The murders in Malatya have changed everything. Society is now aware of the convert church as it never has been before. Ultra-nationalists are horrified that the church exists, but sincere Turks of goodwill are equally horrified at the abuse heaped upon the small church. The church itself has responded with anger and alarm, but not with fear. There is a confidence in the church that God is in control, and a determination to stand up in society and claim the rights of citizens, much as Paul did before Agrippa. The Turkish church leaders have a fresh appreciation that the issue is theirs and is not to be left to foreigners.
Today we have over 4000 Muslim-background Turkish Christians living in varying degrees of safety and acceptance in their families and communities. We have a growing number of small fellowships and there are significant efforts to help people grow in Christ as individuals and as communities of believers.
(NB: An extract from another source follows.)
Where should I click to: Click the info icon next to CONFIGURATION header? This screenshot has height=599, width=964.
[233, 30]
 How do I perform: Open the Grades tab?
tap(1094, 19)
We also have a growing understanding in society that things must change, that xenophobic attitudes are not fitting for a modern, secular republic trying to join the European Union.
In addition to the 4000 or so actively participating in fellowships, there are many thousands who have attended and subsequently left, or who have heard the Gospel but been afraid to respond. Every month there are stories of people who have chosen to follow Jesus but who have no idea how that can happen. They may have listened to the radio, watched a television programme or visited a Christian website, but the closest fellowship is hundreds of kilometres away and they don’t know what to do next.
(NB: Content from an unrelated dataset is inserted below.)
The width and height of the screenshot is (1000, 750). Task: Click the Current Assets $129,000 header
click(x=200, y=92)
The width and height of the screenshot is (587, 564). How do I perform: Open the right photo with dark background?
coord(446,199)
The church in Turkey is now working on growth in two directions – horizontal growth (increased numbers) and vertical growth (increased depth). Discipleship is a key issue here because the prevalent worldview is so very different from anything taught in the Bible. The change is hard and people need individualised help. There are also deep social problems that must be addressed by the church: injustice, poverty, abuse, corruption, and the trafficking of women. All of these are appropriate issues for the followers of Jesus to address.
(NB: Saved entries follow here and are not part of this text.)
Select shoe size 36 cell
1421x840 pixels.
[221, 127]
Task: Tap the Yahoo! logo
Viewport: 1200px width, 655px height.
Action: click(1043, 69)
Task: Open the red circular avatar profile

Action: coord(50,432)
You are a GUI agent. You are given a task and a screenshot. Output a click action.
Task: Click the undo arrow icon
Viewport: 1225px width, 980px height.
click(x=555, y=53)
Turkey is blessed by a heritage of unity from the early foreign workers. There is a council of church leaders that meets regularly to discuss common issues, not with ecclesiastical authority, but as brothers and sisters working to pool their gifts and resources for the advance of the kingdom. This council has identified seven priority areas: prayer; holistic discipleship; children, youth and families; evangelism and church planting; leadership development; social action; and media and the arts.All things are possible for God. We have seen phenomenal growth, that has taken the church in Turkey from nothing just a few years back to the gloriously insignificant position in which we find ourselves today. Four thousand out of 75,000,000 is a rounding error. Even when we include the nearly 70,000 members registered with mainstream churches, Christians make up less than 0.1% of the population. It will take a miracle for the church to survive and a hundred miracles for it to grow. That’s why we know we must start and stop with prayer, for this is the work of the Holy Spirit. Please pray with us for this country and consider joining us in the labour: there remains so much more left to do! ♦
The author works as a tentmaker and in business as mission in Turkey. He and his family have lived in Turkey for over 20 years.